The team previously developed a genetically engineered version of MBL in which the binding portion is fused to an antibody Fc fragment (FcMBL) to stabilize the molecule. Past studies showed that when tiny magnetic beads are coated with FcMBL and added to various pathogens, the FcMBL-coated beads attach to the surfaces of these cells like flies on flypaper so that, when a magnetic field is applied, the beads drag their bound cells along with them toward the magnet.

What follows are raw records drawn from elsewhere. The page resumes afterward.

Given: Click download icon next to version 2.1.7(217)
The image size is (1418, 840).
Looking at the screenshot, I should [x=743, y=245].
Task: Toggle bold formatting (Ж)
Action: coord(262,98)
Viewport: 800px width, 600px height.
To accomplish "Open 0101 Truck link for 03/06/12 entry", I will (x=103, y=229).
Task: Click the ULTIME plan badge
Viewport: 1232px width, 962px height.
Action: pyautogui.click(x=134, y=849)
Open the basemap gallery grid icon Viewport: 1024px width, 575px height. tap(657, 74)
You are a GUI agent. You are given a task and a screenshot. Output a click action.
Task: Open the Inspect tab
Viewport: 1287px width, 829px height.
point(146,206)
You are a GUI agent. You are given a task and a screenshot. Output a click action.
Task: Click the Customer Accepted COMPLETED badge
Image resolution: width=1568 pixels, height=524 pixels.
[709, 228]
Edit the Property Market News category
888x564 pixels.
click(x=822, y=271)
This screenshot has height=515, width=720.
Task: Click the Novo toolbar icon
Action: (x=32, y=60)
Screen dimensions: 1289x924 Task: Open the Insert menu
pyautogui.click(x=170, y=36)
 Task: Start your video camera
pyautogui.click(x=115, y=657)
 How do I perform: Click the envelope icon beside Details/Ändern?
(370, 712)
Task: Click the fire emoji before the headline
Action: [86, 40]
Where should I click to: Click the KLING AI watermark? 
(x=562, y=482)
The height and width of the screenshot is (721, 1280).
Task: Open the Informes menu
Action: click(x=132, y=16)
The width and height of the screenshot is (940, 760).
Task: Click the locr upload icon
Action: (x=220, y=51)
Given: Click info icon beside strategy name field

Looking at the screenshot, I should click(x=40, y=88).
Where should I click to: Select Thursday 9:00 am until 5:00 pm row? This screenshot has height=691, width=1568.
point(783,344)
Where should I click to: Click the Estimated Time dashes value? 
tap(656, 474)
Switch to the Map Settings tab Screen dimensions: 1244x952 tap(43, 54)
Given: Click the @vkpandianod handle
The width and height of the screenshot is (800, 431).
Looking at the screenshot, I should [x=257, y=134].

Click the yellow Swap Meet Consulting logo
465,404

To evaluate whether this system could specifically target CTCs, the researchers implanted fluorescently-labeled human breast cancer cells in mice, let the tumors develop for 28 days, and then tested the blood to determine the number of CTCs present. They then mixed the blood with FcMBL-coated beads and pulled the beads out of suspension with a magnet. "The FcMBL-coated beads are unlikely to be bound to normal cells, and so when we measured the movement of cancer cells versus normal cells, the cancer cells moved much faster because they were being dragged to the magnet by the beads," explains first author Joo Kang, Ph.D., who was a Technology Development Fellow at the Wyss Institute while completing this study and is now an Assistant Professor at the Ulsan National Institute of Science and Technology. The concentration of CTCs present in the blood was also reduced by more than 93%, showing that FcMBL can effectively capture CTCs in the blood even after they have undergone the transitions that reduce EpCAM expression.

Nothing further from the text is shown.